16. Wie greift Ihr Risikomanagement in den Alltag bei Planung und Bau ein?

Ich bezeichne unser Vorgehen ganz bewusst als Chancen- und Risiken-Management und sehe es als holistisches Programm. In der technischen Literatur wird nur von Risikomanagement gesprochen, Chancen werden als positives Risiko verstanden. Ich halte es jedoch für wichtig, explizit von Chancen zu sprechen, denn dieses Denken motiviert die Verantwortlichen, Chancen bewusst zu suchen. Mit diesem Herangehen wurde beispielsweise eine Verwendung für den Bündner Schiefer gefunden, der bis dahin immer als nicht wieder verwertbares Ausbruchmaterial eingestuft worden war. Seit 6 Wochen bearbeiten wir in einem von uns entwickelten Aufbereitungszyklus nun diesen Schiefer und setzen ihn dem Beton zu.

17. Sind alle Risiken quantifizierbar?

Wir unterscheiden in unserem Programm 1.) identifizierbare und quantifizierbare Risiken, 2.) erwartbare, aber nicht quantifizierbare Risiken und 3.) unbekannte, extreme Risiken.
Für die quantifizierbaren Risiken haben wir ein strukturiertes, EDV-unterstütztes Chancen- und Risiken-Programm entwickelt. Auf unserem BBT SE-Portal sind alle identifizierten und quantifizierten Risiken gelistet. Wir gehen einmal jährlich strukturiert, Baulos für Baulos, mit den Projektverantwortlichen, den Geologen, Hydrogeologen und Geotechnikern sowie den weiteren Fachleuten, die für die Planung und  Bauausführung verantwortlich sind, durch. Es werden die möglichen Risiken besprochen, die Eintrittswahrscheinlichkeiten geschätzt und mögliche Auswirkungen beschrieben und monetär bewertet. Nach diesem Erst-Prozess, der intern analysiert und rein auf Erfahrung aufgebaut ist, gibt es dann eine externe Expertengruppe, die sich aus Projektverantwortlichen anderer Tunnelbauten zusammensetzt. Mit diesen diskutieren und bewerten wir final die getroffenen Annahmen und Maßnahmen.

Einträge zu Text und Elementpositionen:
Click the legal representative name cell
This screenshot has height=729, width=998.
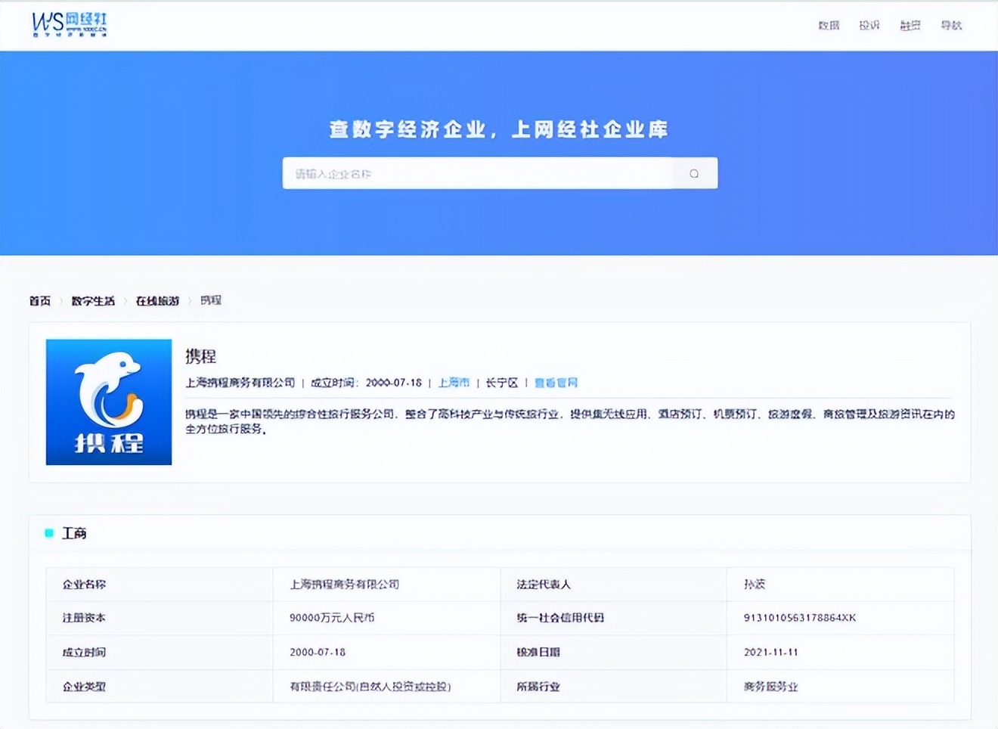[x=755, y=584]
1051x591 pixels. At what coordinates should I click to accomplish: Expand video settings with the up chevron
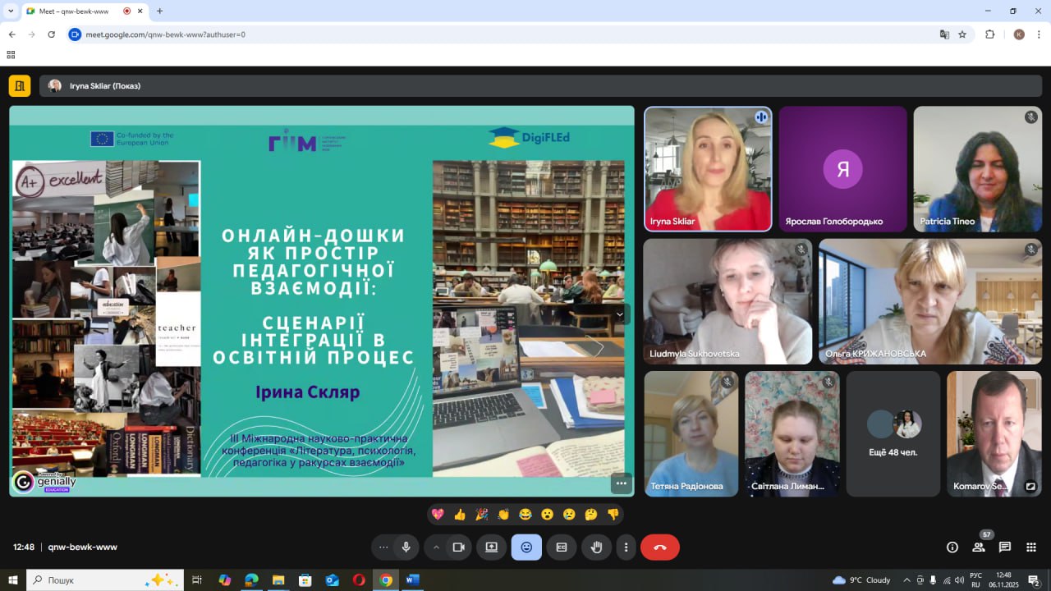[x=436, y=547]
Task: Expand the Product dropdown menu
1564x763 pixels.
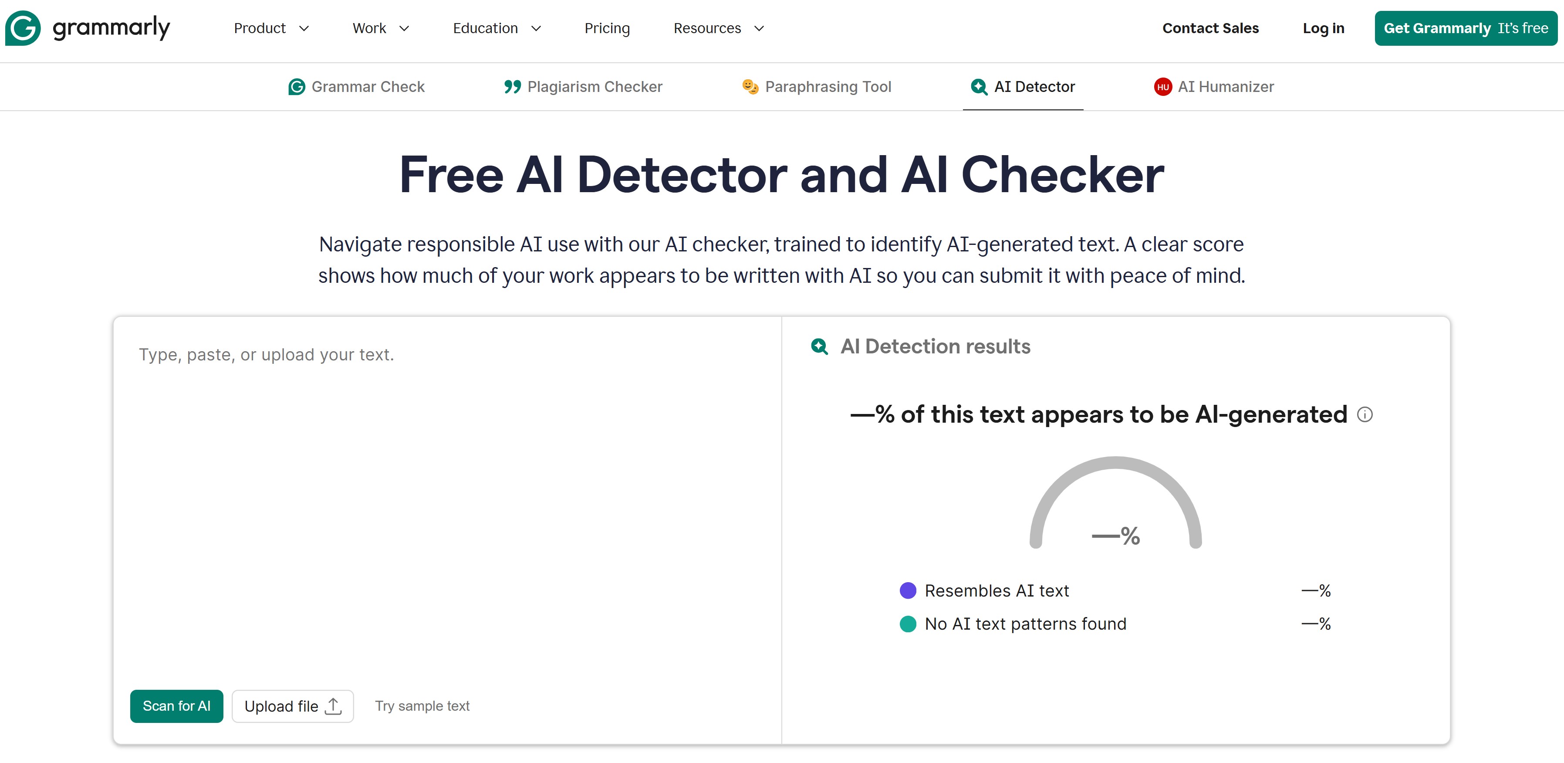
==
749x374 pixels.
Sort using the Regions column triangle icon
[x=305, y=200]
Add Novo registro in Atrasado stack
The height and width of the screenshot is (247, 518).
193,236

▸ **AUFGABENSTELLUNG**: Schreiben Sie aus dem Text zum Risikomanagement den Abschnitt von „Ich bezeichne unser“ bis einschließlich „alle Risiken quantifizierbar?“ wortgetreu heraus.

▸ **ERGEBNIS**:
Ich bezeichne unser Vorgehen ganz bewusst als Chancen- und Risiken-Management und sehe es als holistisches Programm. In der technischen Literatur wird nur von Risikomanagement gesprochen, Chancen werden als positives Risiko verstanden. Ich halte es jedoch für wichtig, explizit von Chancen zu sprechen, denn dieses Denken motiviert die Verantwortlichen, Chancen bewusst zu suchen. Mit diesem Herangehen wurde beispielsweise eine Verwendung für den Bündner Schiefer gefunden, der bis dahin immer als nicht wieder verwertbares Ausbruchmaterial eingestuft worden war. Seit 6 Wochen bearbeiten wir in einem von uns entwickelten Aufbereitungszyklus nun diesen Schiefer und setzen ihn dem Beton zu.

17. Sind alle Risiken quantifizierbar?